Local anaesthesia with sedoanalgesia for urethrotomy has several advantages compared to spinal or general anaesthesia. The anxiety associated with general anaesthesia is eliminated with sedation. Midazolam has been reported to decrease anxiety preoperatively and postoperatively without any significant effect on vital signs (10). In addition, the risks of postoperative nausea and headache are eliminated with our protocol. Moreover, patients who have high risk factors could be safely managed with a local urethral anaesthesia combined with sedoanalgesia. Sedoanalgesia also has a shorter anaesthesia preperation and recovery time, which might translate into lower costs. Intravenous alfentanyl and midazolam has been shown to be safe and efficient for many endourological procedures with a 46% decrease in costs (11). Aside from the cost benefits, the patients can return to their daily activities earlier.

There may be concern about patient discomfort in the case of extention in the duration of the operation. However, the incidence of long operative times is low and there is always the potential to turn the operation into a spinal or general anaesthesia.
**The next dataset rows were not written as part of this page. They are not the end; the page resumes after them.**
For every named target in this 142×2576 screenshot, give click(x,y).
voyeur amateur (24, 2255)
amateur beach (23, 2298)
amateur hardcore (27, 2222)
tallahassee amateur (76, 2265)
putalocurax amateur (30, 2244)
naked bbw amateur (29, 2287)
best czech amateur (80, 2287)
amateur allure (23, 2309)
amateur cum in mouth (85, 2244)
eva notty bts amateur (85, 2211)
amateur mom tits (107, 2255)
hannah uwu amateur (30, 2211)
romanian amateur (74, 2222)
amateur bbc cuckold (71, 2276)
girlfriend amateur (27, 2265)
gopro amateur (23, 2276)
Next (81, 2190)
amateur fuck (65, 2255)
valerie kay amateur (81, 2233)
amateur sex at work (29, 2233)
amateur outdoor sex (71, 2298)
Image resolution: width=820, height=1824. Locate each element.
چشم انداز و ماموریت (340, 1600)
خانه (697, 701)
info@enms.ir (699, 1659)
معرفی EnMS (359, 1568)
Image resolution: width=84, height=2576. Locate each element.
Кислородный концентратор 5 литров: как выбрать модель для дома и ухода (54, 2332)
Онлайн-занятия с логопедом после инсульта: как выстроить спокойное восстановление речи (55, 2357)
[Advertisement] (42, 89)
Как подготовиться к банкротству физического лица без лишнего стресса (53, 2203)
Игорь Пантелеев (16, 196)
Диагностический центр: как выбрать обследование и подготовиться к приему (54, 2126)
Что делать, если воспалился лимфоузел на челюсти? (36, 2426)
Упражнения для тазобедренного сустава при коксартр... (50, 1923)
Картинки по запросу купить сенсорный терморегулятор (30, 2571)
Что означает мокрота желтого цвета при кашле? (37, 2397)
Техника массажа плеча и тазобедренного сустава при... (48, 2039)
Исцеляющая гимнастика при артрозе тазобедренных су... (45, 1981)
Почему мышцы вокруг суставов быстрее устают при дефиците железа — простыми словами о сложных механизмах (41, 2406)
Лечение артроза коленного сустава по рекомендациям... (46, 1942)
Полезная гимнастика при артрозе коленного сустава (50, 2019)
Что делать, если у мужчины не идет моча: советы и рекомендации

Nevertheless, our protocol is not advisable for operations with long urethral strictures and/or those requiring a long time period of surgery.

The addition of intravenous sedoanalgesia to local urethral anaesthesia improved VAS pain scores and provided the surgeons with a greater feeling of confidence against patient discomfort during the procedure. Our protocol might also offer patients safer anaesthesia and shorter operative times with equilavent results. Furthermore, an internal urethrotomy could be performed in an office setting, in selected cases.